Prof Idrus Paturusi, mantan rektor Universitas Hasanuddin dua periode, ikut menjadi di antara puluhan pasien positif COVID-19 di Sulawesi Selatan.
Idrus yang dikenal sebagai dokter spesialis bedah tulang serta pejuang kemanusiaan dari Makassar, mengungkapkan awal mula dia tahu tertular virus tersebut.
Hal itu dia ungkapkan saat rapat via aplikasi Zoom dan berbagi tentang kondisinya dengan para Dewan Pertimbangan Majelis Ulama Indonesia (MUI) Pusat, Jumat 27 Maret 2020.

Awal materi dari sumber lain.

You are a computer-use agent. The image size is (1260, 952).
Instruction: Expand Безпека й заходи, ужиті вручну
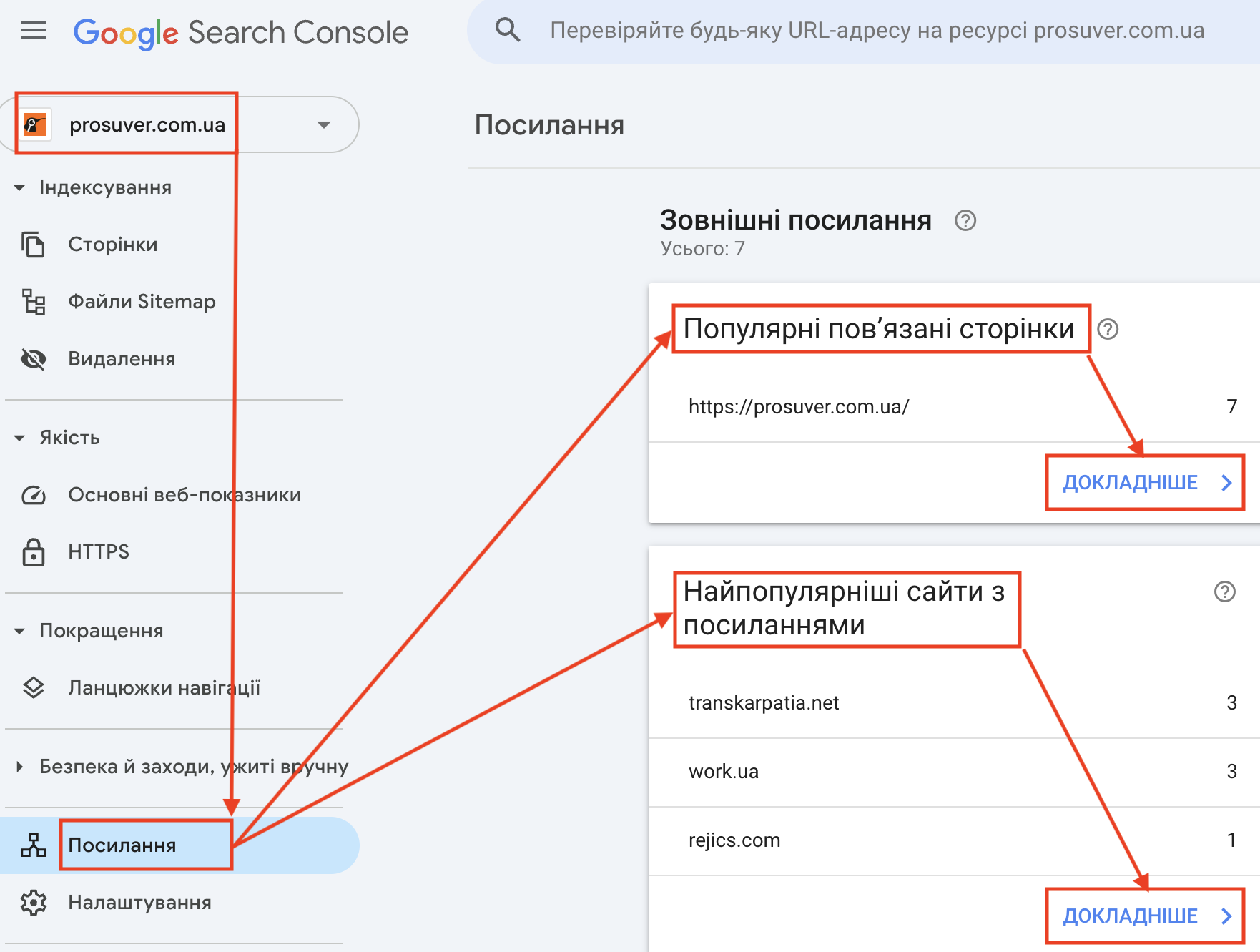click(x=19, y=766)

Melansir situs resmi MUI, dari atas tempat tidur di salah satu ruang isolasi Rumah Sakit Universitas Hasanuddin di Makassar, melalui aplikasi Zoom, Idrus menyampaikan bahwa physical distancing (sebelumnya disebut social distancing) adalah hal sangat penting.

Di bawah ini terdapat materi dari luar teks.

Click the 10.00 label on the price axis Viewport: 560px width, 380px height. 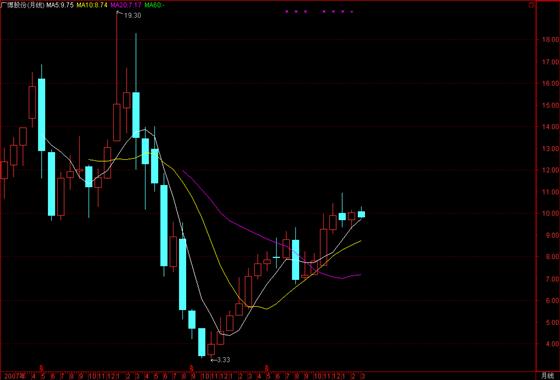point(550,213)
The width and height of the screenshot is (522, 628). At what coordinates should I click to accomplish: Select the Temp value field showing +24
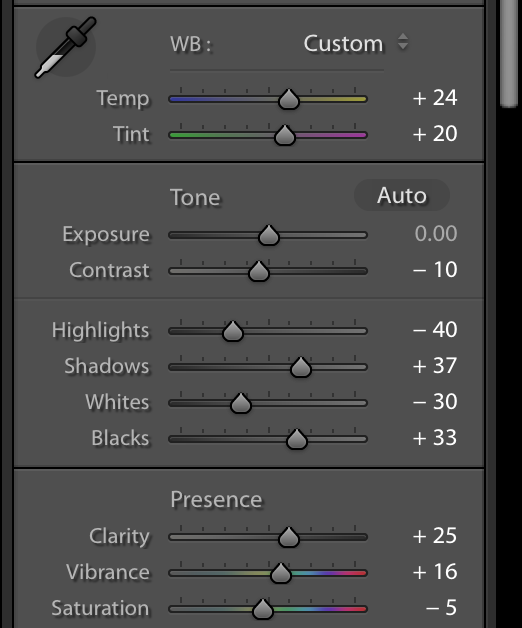(x=435, y=98)
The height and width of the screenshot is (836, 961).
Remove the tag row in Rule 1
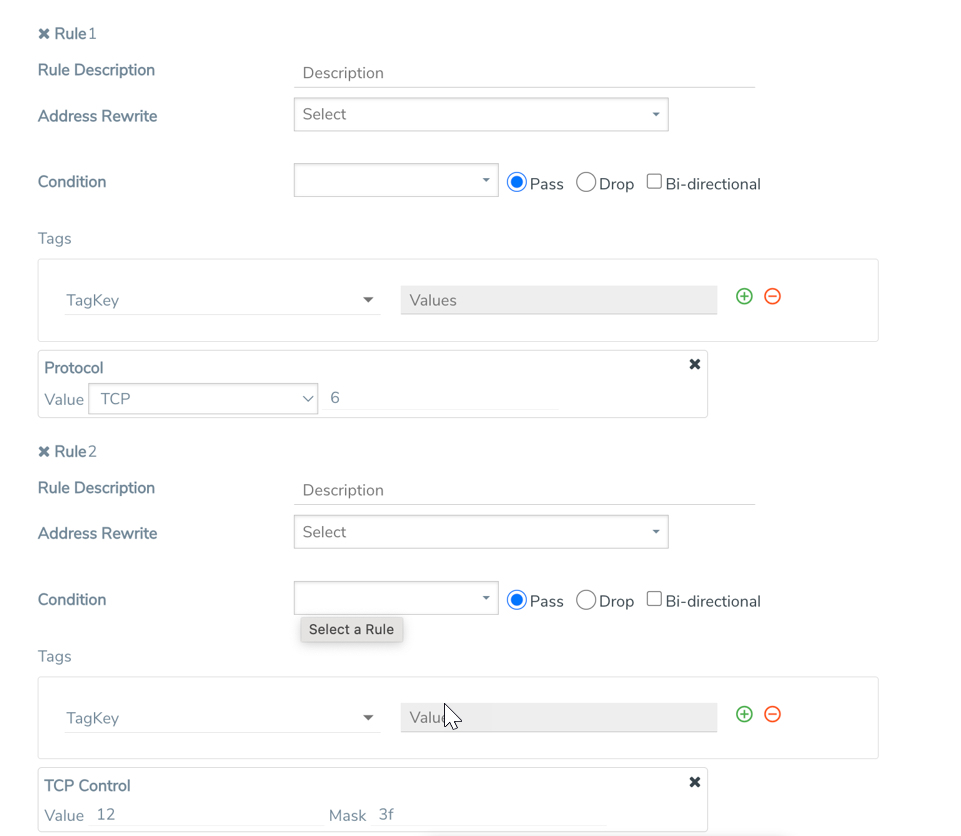pyautogui.click(x=772, y=297)
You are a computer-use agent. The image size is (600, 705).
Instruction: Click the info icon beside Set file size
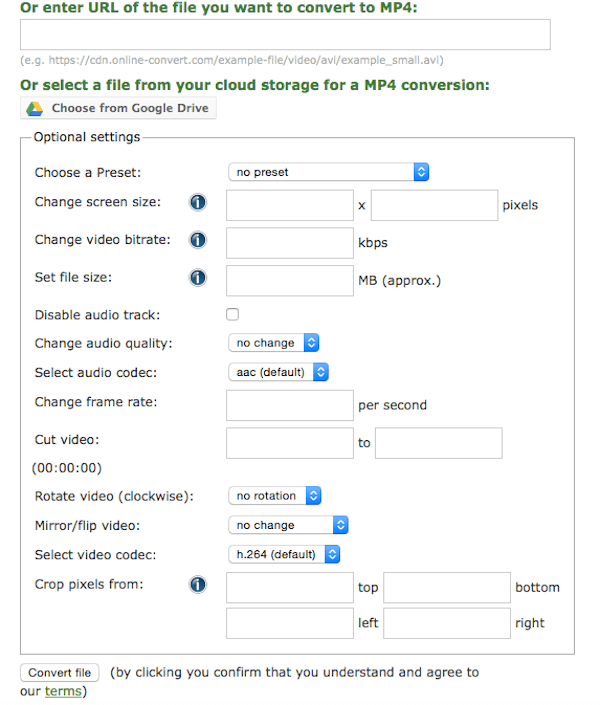click(198, 278)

Sebab, berdasarkan pengalaman pribadinya, dokter Idrus terkena Covid-19 juga karena berjabat tangan dengan salah satu carier covid-19.
“Kenapa saya bisa kena? Ternyata pada tanggal 13, saya periksa tanggal 24, saya bersalaman dengan seorang teman yang sekarang juga ada di rumah sakit karena positif covid-19. Saya hanya berjabat tangan dan kemudian terpapar. Jadi di tubuh saya sekarang ini sudah ada virus,” katanya.
Berbeda dengan kebanyakan pengidap Covid-19 lain, Idrus sama sekali tidak mengalami gejala.
Kalau saja dia tidak memeriksakan diri pada tanggal 24 Maret di Lab Universitas Hasanuddin, maka dia tidak akan tahu bahwa dirinya Carier (pembawa virus).
Maka, karena kita tidak pernah tahu siapa yang sedang dihinggapi Covid-19, langkah jaga jarak ini diperlukan.
“Hanya dengan berjabat tangan, itu virus sudah pindah. Saya sudah lama mentracing, baru saya tahu, pada waktu saya tahu, teman saya tersebut juga diopname, maka jarak sangat penting, apalagi kalau kita bersalaman, apalagi kalau cipika-cipiki, itu sangat berbahaya,” kata Idrus Paturusi.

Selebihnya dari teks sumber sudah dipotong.